We begins with Arcade Fire returning to this same bag of tricks. “Age Of Anxiety I” also opens with a stately fanfare that is lifted by a fluttery synth line. Somewhere in the middle, the rhythm starts to go faster and faster and FASTER! You know what Arcade Fire is doing to you, but your heart is beating faster anyway. It is thrilling, sure, but it’s also reflexive, the musical equivalent of a doctor tapping your knee to watch your leg move. It sets the tone for an album in which even the best moments are performed by rote and, therefore, feel kind of empty.

I was no fan of Everything Now, but I never doubted that Arcade Fire was following their muse down whatever daffy corridor it recklessly drifted. I could even admire Win Butler’s initial insistence on defending the record against its many critics. At the very least, nobody could accuse him of making a predictable Arcade Fire record.

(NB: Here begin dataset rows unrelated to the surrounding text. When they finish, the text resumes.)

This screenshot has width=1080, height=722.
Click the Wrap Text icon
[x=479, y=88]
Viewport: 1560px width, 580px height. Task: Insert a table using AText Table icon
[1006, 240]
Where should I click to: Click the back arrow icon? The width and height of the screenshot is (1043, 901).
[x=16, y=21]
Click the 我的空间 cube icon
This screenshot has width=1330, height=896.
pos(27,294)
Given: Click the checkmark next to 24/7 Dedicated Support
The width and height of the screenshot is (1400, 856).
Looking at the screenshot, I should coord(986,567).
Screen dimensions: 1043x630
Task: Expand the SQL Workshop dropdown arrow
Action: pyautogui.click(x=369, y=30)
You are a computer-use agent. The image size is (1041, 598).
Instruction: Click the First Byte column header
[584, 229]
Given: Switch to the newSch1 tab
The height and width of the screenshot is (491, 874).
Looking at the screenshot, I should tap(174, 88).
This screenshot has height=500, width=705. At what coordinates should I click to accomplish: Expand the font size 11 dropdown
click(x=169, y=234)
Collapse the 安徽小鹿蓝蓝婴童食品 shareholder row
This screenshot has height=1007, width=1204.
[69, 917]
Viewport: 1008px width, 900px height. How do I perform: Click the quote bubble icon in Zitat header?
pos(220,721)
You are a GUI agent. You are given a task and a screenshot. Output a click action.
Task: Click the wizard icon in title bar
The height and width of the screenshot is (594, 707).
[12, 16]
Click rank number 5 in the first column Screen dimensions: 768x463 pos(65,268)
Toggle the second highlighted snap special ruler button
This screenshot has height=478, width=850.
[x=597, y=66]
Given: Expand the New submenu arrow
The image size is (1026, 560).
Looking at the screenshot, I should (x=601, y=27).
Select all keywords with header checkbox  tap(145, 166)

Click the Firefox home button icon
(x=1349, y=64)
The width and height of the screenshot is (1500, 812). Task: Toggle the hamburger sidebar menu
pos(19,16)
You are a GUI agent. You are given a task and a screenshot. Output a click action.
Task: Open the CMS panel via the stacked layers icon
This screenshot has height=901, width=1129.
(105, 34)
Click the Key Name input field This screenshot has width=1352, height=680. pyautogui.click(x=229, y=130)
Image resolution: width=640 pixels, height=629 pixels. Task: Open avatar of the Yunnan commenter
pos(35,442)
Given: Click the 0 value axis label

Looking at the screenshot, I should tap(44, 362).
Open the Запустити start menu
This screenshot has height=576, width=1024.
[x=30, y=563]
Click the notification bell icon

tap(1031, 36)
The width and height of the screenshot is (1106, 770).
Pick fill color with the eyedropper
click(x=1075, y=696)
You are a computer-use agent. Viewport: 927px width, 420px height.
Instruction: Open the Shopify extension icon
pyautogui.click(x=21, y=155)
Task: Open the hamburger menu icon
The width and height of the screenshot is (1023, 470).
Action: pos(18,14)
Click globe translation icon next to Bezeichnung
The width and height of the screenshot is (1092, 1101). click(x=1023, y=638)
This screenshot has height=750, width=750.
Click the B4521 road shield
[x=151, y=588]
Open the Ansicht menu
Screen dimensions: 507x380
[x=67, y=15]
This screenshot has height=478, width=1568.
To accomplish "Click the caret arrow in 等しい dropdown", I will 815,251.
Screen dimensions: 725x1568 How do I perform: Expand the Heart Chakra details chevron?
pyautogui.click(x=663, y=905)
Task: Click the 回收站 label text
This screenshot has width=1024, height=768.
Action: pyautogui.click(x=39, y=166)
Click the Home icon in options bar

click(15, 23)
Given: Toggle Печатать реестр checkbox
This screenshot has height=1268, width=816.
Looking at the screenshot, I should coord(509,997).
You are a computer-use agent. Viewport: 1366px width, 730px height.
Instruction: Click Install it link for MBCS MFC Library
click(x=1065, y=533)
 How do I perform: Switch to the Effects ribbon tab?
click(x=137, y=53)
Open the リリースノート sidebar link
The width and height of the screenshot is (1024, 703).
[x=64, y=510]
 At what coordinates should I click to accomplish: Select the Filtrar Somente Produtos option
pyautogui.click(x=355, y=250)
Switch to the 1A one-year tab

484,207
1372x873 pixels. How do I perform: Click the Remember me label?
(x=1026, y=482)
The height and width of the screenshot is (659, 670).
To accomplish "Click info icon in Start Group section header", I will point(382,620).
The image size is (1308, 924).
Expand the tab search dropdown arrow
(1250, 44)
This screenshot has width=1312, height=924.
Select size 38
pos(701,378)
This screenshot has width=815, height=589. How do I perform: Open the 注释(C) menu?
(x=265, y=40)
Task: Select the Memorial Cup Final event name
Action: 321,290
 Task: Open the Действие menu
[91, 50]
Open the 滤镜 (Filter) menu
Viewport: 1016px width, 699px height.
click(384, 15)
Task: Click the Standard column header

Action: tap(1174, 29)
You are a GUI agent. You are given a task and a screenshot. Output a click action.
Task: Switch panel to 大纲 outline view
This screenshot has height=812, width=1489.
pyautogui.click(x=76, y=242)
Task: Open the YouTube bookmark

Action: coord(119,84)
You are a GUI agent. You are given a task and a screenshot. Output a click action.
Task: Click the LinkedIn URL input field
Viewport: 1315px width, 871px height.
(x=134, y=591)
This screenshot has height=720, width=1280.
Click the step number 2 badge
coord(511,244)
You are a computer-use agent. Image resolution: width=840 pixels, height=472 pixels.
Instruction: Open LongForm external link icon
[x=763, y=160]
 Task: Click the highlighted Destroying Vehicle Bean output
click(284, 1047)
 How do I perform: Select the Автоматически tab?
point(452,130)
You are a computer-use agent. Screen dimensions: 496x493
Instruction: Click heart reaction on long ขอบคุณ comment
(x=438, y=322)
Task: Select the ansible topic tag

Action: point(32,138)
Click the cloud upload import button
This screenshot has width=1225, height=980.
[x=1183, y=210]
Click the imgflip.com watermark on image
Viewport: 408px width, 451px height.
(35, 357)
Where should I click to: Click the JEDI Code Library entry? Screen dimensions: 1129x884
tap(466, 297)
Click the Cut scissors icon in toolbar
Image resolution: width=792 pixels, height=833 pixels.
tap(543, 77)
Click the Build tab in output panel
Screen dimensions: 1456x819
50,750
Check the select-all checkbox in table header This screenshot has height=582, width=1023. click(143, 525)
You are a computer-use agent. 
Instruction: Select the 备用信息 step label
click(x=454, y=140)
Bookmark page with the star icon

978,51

We, in comparison, sounds like a transparent bid to keep them from slipping irrevocably from arena-rock status. Which, perhaps, wouldn’t be a problem if they still had a tight grasp on how to write “classic” Arcade Fire songs. But while “The Lightning I,II” can pass as a suitable “Beautiful Day”-style reboot, the cloying “Unconditional I (Lookout Kid)” evokes the dozens of forgettable semi-indie also-rans who scrambled to imitate the big twinkle of Funeral in the 2000s, only now Arcade Fire has Phillip Phillips’ed themselves.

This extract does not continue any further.